En Eurovisión, en este país y como en los debates políticos en televisión, ganan siempre los que no van. Es mejor no ir que ir, como en los equipos que no funcionan, que se echa de menos a los que no juegan. Hasta que juegan. En una cosa Eurovisión es mejor: no ha pasado ni siquiera un día y ya no recuerdo quién ganó. En el fútbol hay resultados que duran toda una vida. Hay derrotas que se enquistan mínimo hasta la siguiente revancha, y a veces hay que esperar un verano, o todo un año, o te mueres antes, o media vida. De bajar o no bajar en estas semanas diabólicas, de subir o no subir depende un cacho grande de felicidad próxima. Este verano, cada vez que no podamos dormir por el calor, cada vez que despertemos y enfilemos el camino hacia la nevera, cada vez que veamos una pelota en la piscina, recordaremos qué pasó estas semanas, si ganamos o perdimos, si bajamos o nos salvamos, si subimos o la cagamos. Cada vez. Todo el verano.

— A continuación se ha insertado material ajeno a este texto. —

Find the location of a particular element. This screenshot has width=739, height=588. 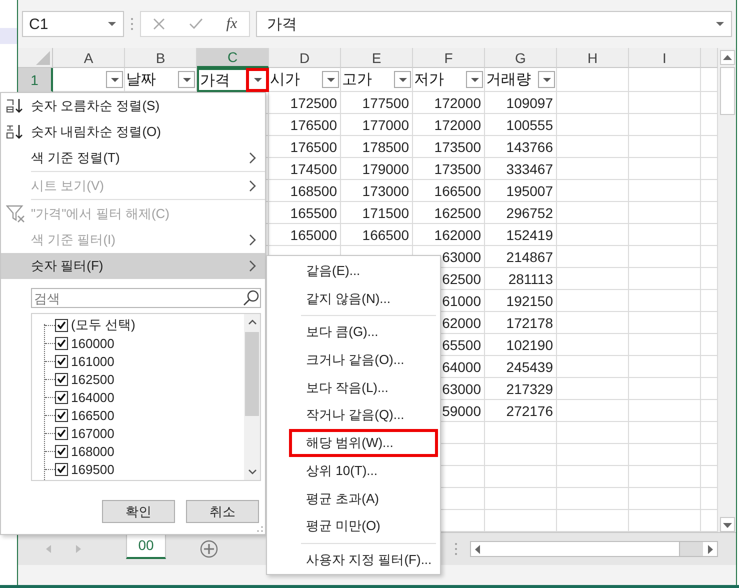

clear-filter-icon is located at coordinates (16, 214).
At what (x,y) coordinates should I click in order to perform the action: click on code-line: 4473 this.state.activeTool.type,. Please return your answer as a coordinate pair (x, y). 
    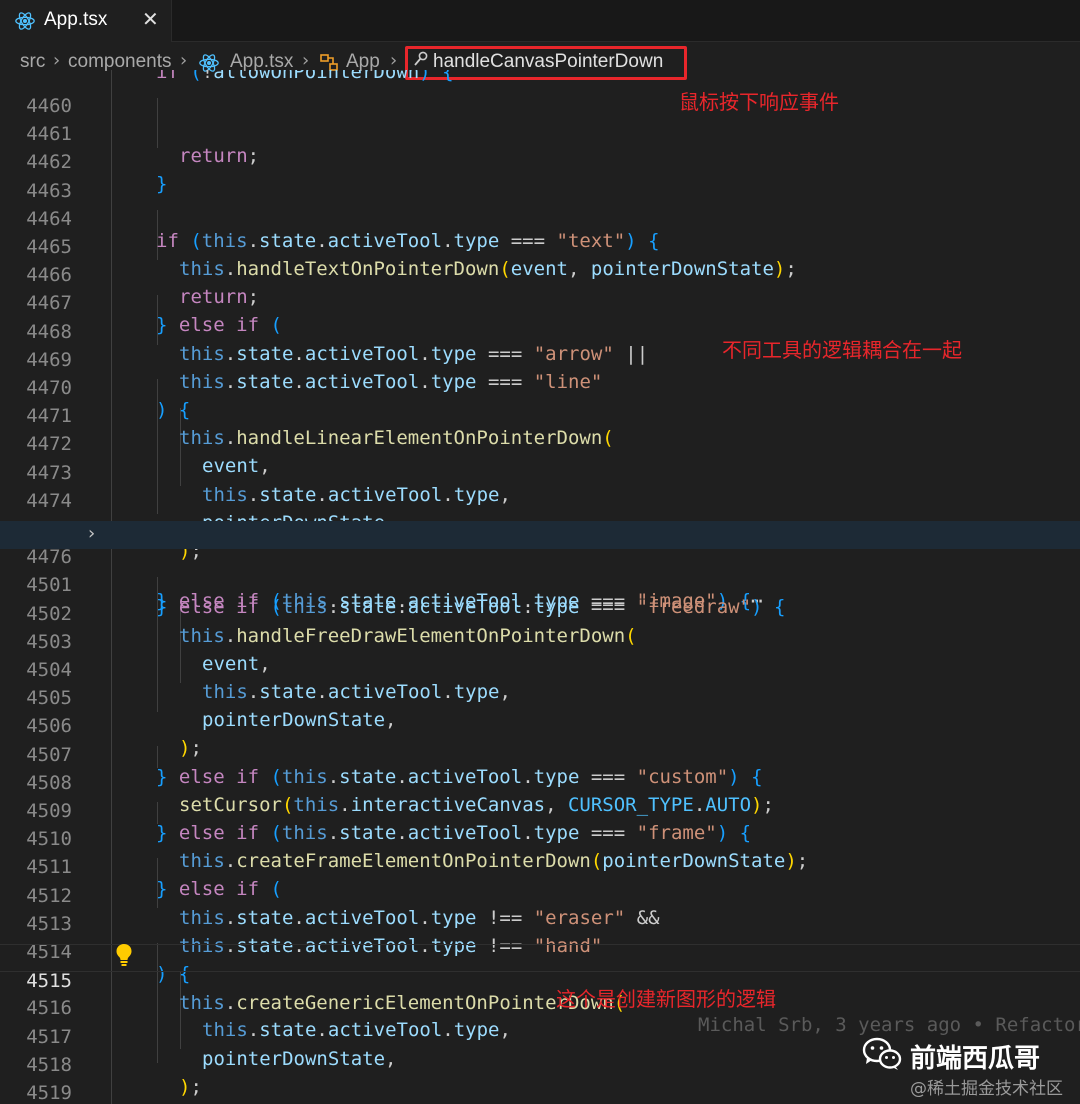
    Looking at the image, I should click on (268, 484).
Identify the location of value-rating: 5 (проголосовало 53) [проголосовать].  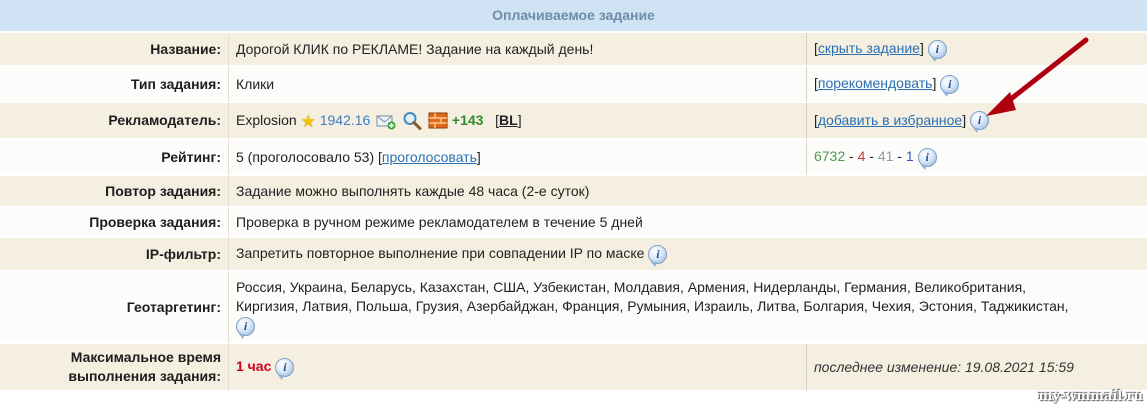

Es bastante absurdo, pero es. Si limas la coraza de cualquier hincha, no tardas en encontrar la primera capa de sufrimiento. Y como la pasión es irracional, también es incontrolable. A veces da rabia. Ayer bajé a la calle a por un café y hacía una tarde espléndida, moderada, ilustrada: había sol y había sombra, el cielo era azul cielo y las nubes eran blanco nube, los árboles eran verdes plastidecor y la gente fluía en cadencia feliz. La tarde era para abrazarla, pura primavera febril, pero algo por dentro se moría en mí, algo que me impedía acercarme siquiera a un estado así. La tarde era luz y yo era sombra. Yo solo podía pensar qué combinación de resultados le convenía el domingo a mi equipo para no bajar, fantaseando con goles, paradas y entradillas de crónica. Yo sufría esa tara que se llama fútbol. La rutina de la angustia indeleble.